Low-resolution detergent tracing in protein crystals using xenon or krypton to enhance X-ray contrast.

Xenon and krypton show different solubilities in polar versus apolar solvents. Therefore, these noble gases should accumulate in apolar regions of protein crystals. Specifically, they should accumulate in lipid and detergent solvent regions within crystals of membrane proteins, which can be used as a basis for contrast-variation experiments to distinguish such apolar solvent regions from the aqueous phase by a low-resolution X-ray diffraction experiment. This possibility was explored with the OmpF porin, one of the general diffusion pores of the Escherichia coli outer membrane.
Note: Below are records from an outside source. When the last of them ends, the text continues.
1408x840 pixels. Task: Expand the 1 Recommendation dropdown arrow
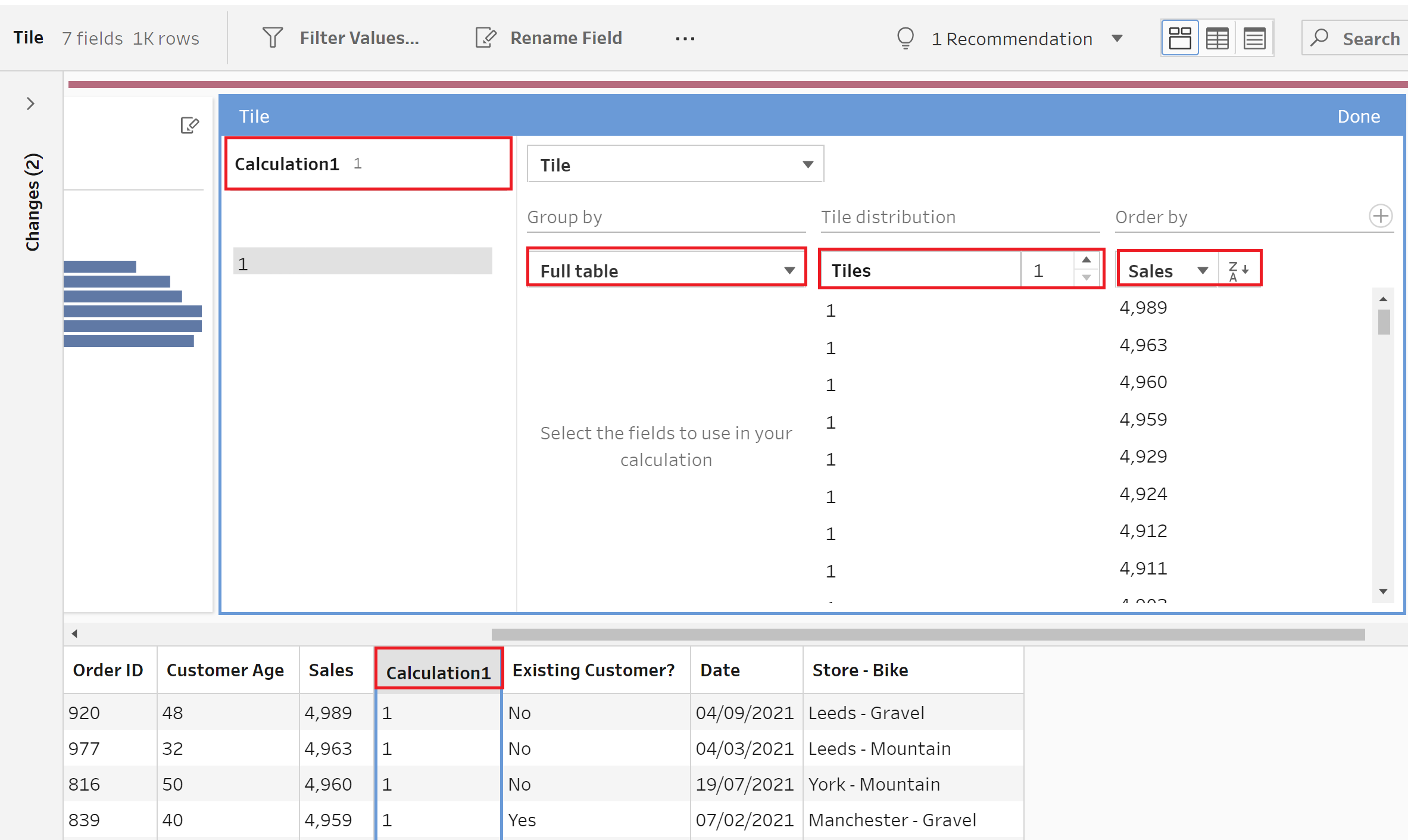pyautogui.click(x=1117, y=39)
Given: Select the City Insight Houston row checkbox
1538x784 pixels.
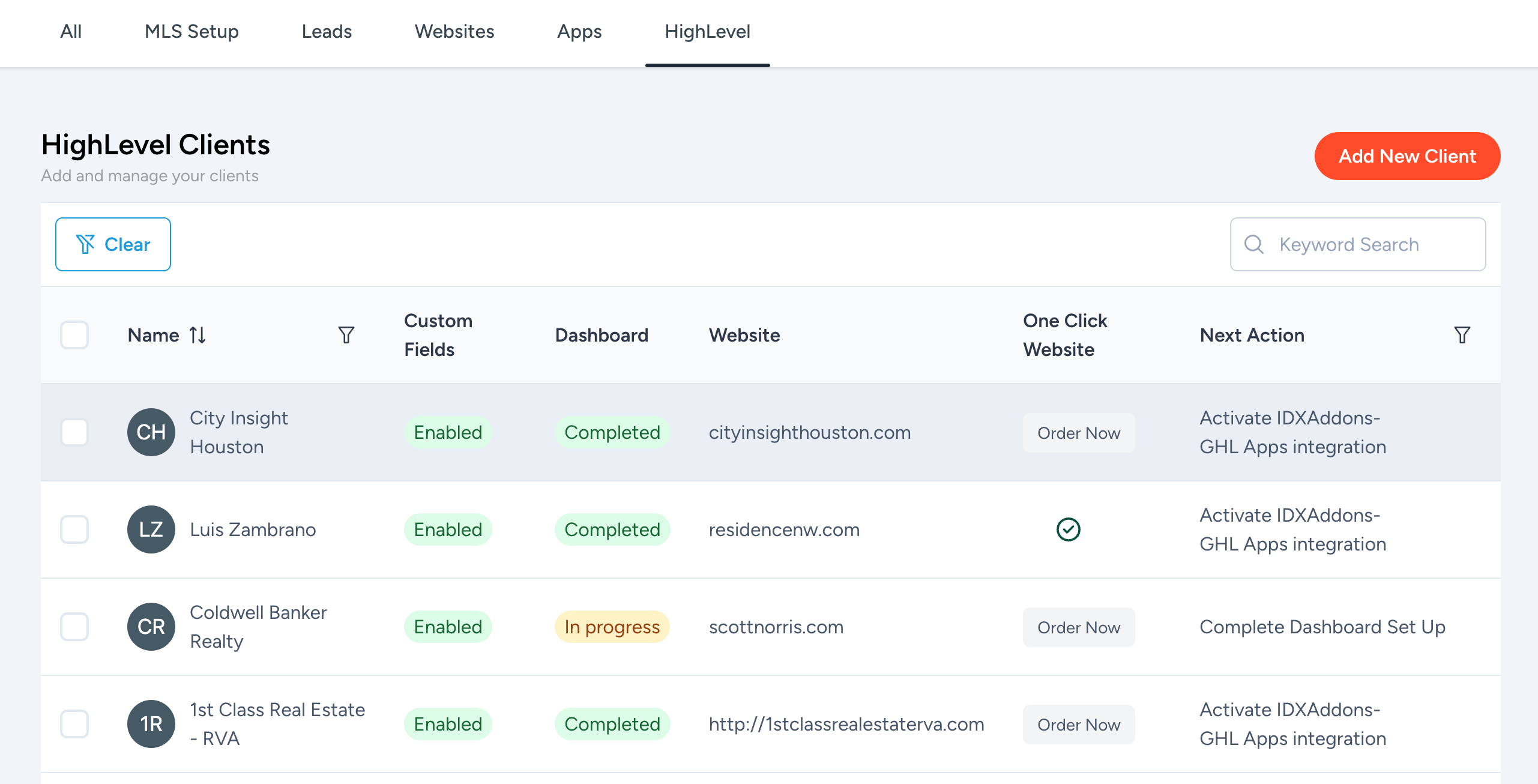Looking at the screenshot, I should tap(74, 432).
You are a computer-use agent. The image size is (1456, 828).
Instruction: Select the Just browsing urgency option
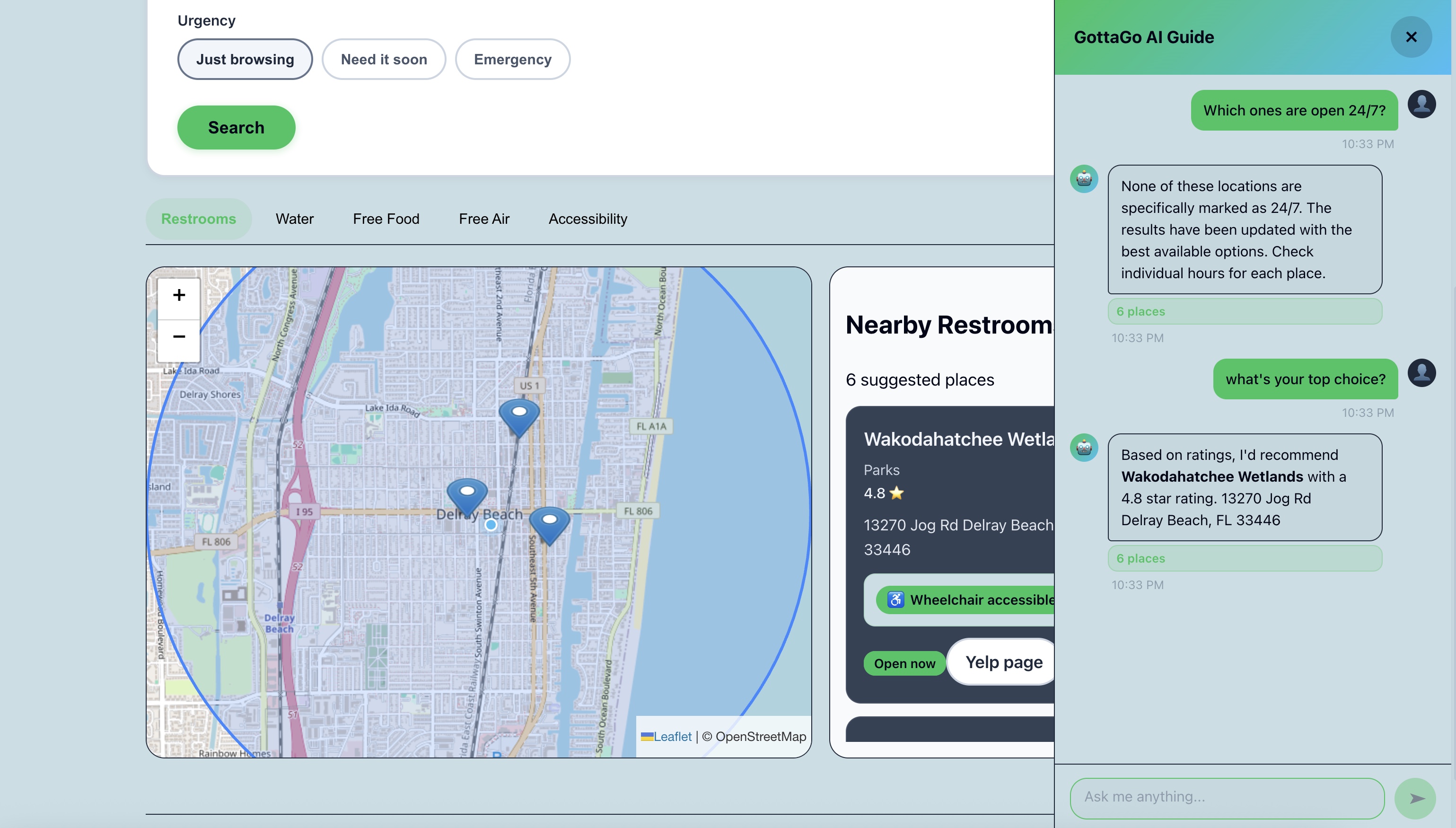(245, 59)
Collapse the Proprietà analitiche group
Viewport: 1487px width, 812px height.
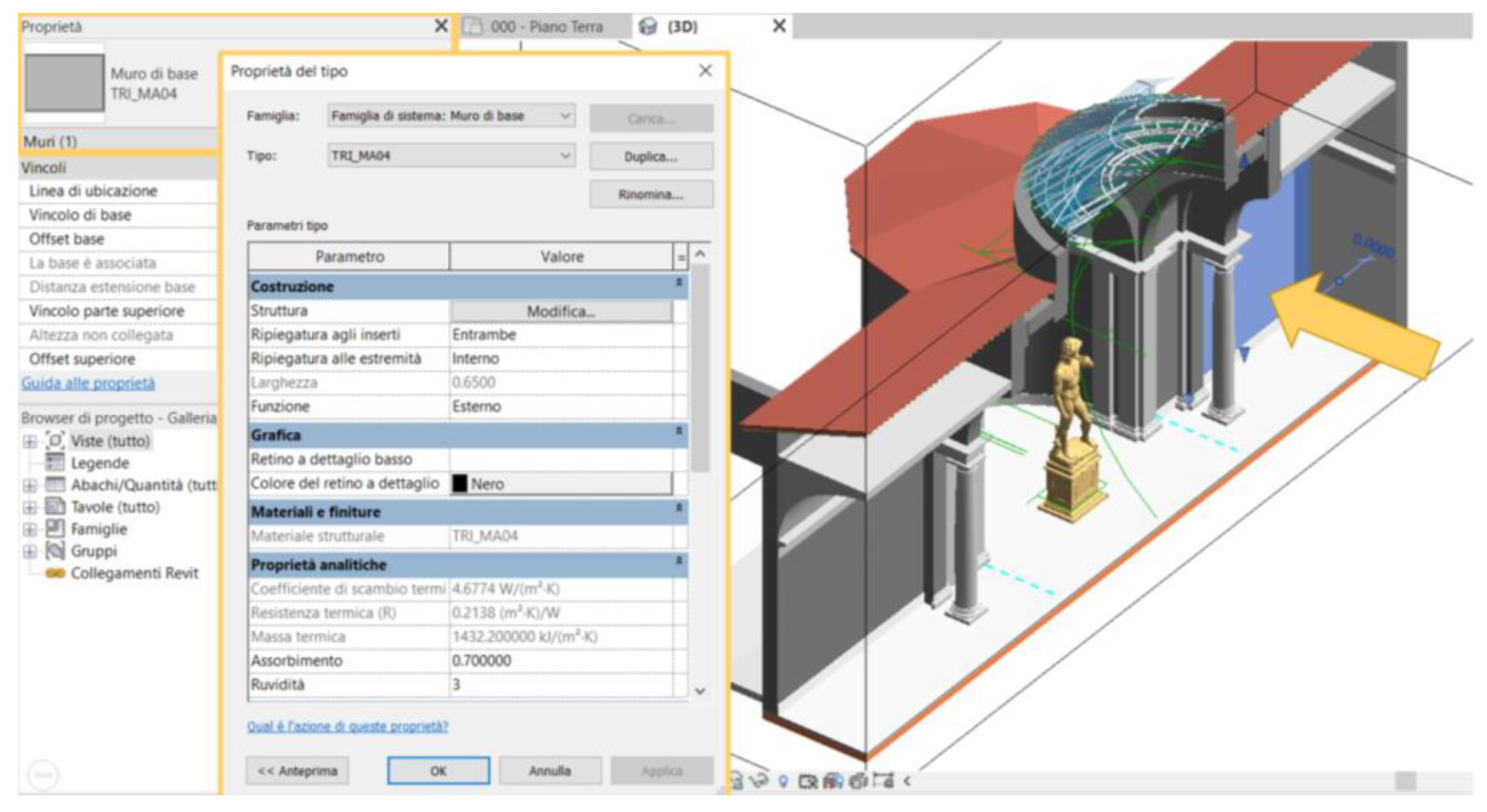coord(679,561)
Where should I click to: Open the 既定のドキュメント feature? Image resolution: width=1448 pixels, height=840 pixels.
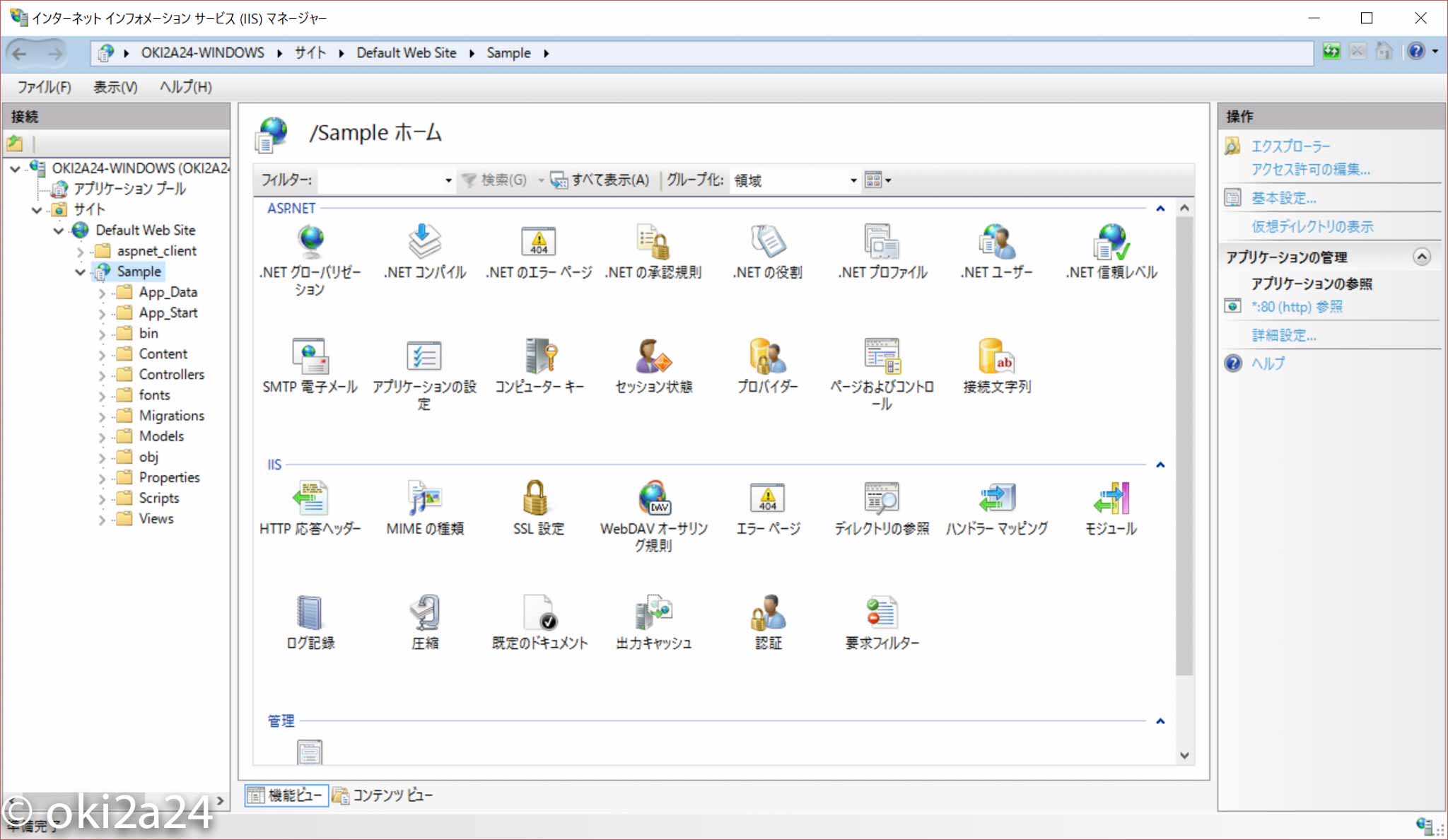coord(538,614)
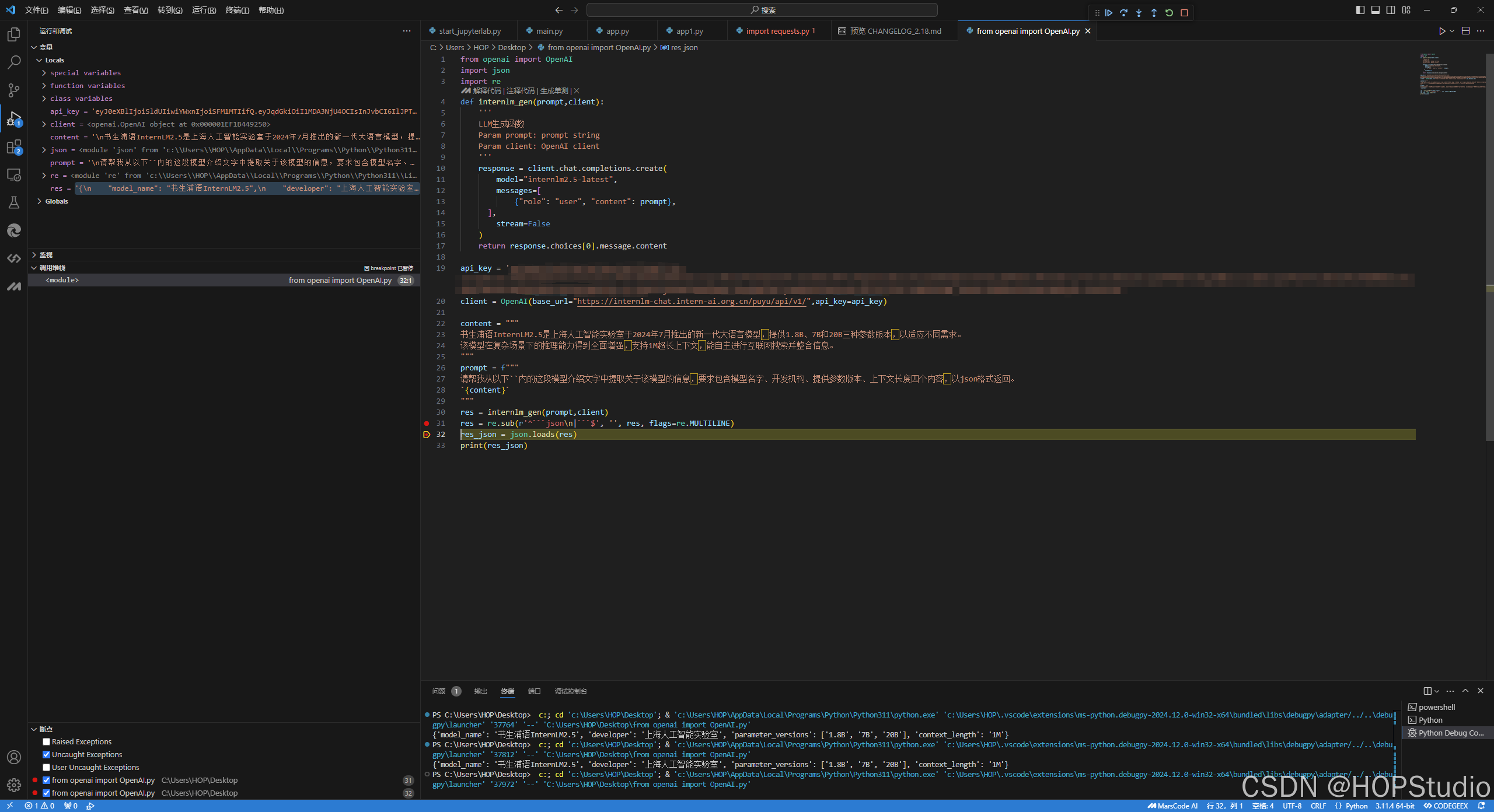Open the Search view in activity bar
The height and width of the screenshot is (812, 1494).
pyautogui.click(x=14, y=62)
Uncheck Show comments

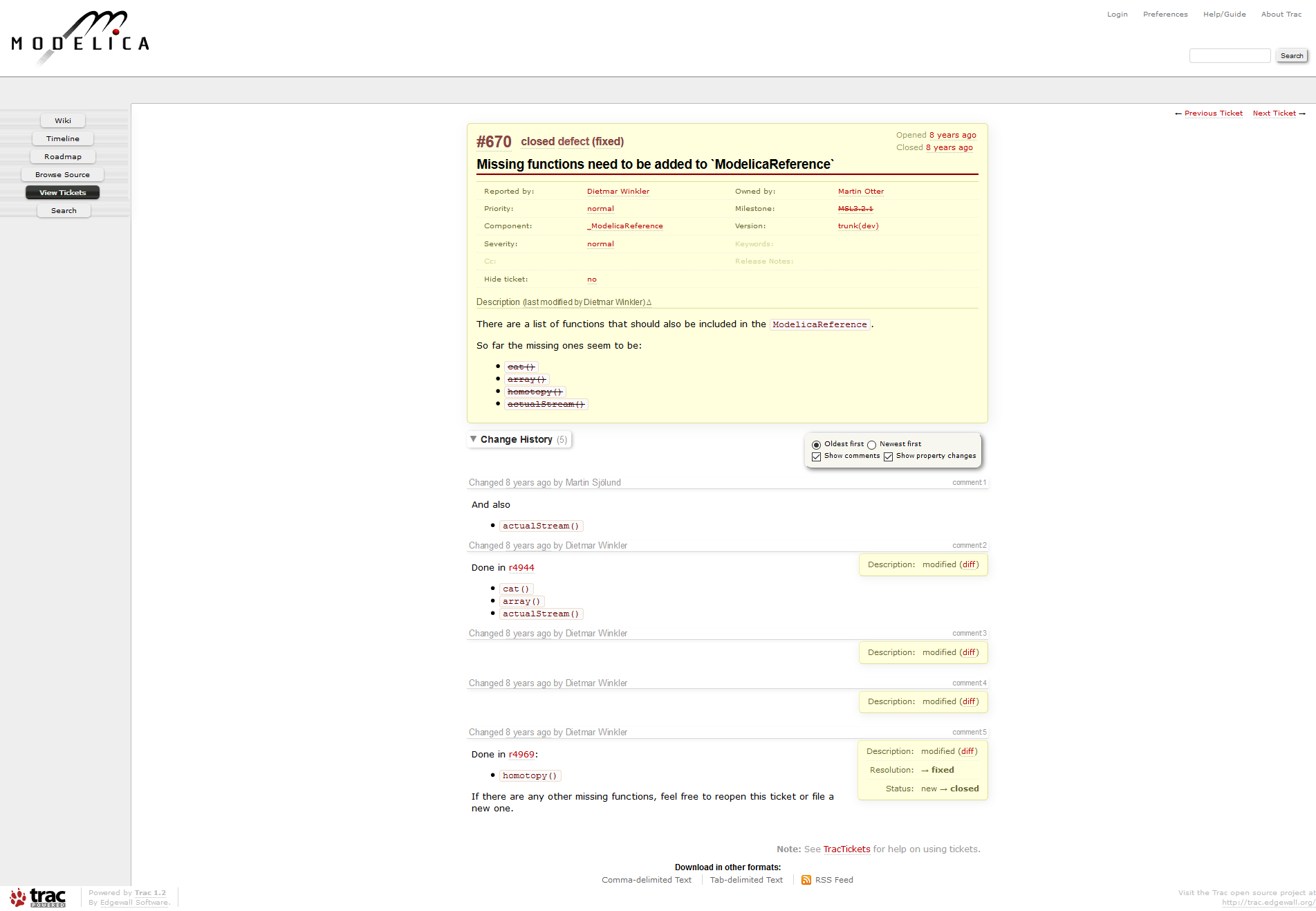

Trigonal crystals were exposed to elevated pressures of the two noble gases (up to 10(7) Pa) for several minutes and subsequently flash-cooled to liquid-nitrogen temperatures. Both rare gases bind to a number of 'specific' sites, which can be classified as 'typical' noble-gas binding sites. Compared with a representative water-soluble protein, they are however much more abundant in OmpF. In addition, a very large number of weakly populated sites are observed which accumulate in the region of the 'detergent belt' for crystals exposed to xenon. After application of a Fourier-filtering protocol, low-resolution images of the detergent belt can be obtained. The resulting maps are similar to maps obtained from low-resolution neutron diffraction experiments on contrast-matched crystals.